VM to VM communication: Same network & same compute host
In a physical world, machines communicate with each other without routers when they belong to the same network. This is the same case with openstack, VMs communicate over the same network without routers.
When two VMs belonging to the same network happen to get deployed on the same compute host, their logical diagram looks like this
As we can see above, each VM will have its own tap device, qbr bridge, qvb-qvo veth pair and they both connect to br-int. br-int is in charge of VLAN tagging the traffic, and in this case it will VLAN tag this traffic to the same VLAN, since they belong to the same network.
We can verify this in the following example: 2 VMs test and test belong to the same network and the same subnet.
One thing to mention here, VLAN tags for the same network on the same host are the same. This applies regardless whether the VMs are on the same subnet or different subnets.

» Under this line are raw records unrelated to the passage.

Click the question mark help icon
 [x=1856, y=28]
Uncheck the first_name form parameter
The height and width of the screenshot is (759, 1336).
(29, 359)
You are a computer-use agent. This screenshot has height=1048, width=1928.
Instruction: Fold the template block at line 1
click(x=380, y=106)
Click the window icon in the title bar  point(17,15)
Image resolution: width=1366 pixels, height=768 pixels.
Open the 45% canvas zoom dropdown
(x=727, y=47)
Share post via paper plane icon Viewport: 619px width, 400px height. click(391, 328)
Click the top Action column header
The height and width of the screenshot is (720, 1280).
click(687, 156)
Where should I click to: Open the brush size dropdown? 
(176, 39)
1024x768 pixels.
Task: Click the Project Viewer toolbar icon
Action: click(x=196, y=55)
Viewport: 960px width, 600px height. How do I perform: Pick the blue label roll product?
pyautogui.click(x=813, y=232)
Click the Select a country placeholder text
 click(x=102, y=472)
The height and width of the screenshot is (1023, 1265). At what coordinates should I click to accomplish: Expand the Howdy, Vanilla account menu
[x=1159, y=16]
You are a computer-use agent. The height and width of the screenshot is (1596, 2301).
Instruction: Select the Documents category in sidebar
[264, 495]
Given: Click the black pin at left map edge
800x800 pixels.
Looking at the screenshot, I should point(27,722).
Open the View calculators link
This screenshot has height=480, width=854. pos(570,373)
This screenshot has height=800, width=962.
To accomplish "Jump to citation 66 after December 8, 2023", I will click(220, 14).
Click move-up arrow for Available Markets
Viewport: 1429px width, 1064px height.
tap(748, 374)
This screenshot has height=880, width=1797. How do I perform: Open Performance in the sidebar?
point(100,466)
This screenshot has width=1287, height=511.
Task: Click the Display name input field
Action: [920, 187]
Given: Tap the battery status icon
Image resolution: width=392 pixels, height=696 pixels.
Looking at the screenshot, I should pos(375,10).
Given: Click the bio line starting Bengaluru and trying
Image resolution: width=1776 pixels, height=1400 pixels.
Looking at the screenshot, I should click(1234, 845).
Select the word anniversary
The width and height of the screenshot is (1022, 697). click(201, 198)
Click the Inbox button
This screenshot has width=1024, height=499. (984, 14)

Now let’s look into the VMs test & test2 logical diagram and focus on the qbr bridges definitions and the integration bridges definitions
using br-ctl show , we can see the qbr bridge for every VM and the associated interfaces
now let’s look at the definition of integration bridge using ovs-vsctl show
as we see in the previous image, there are two qvo interfaces with VLAN tag “1”. So the idea is that since the VMs are on the same network, their qvo interfaces belong to the same VLAN tag on the same host. This way traffic can flow normally as with physical world, where switch ports are segregated using VLAN tags.
Unicast traffic flows between test and test2 VMs within the same host using the br-int bridge over dedicated VLAN tag for this particular network.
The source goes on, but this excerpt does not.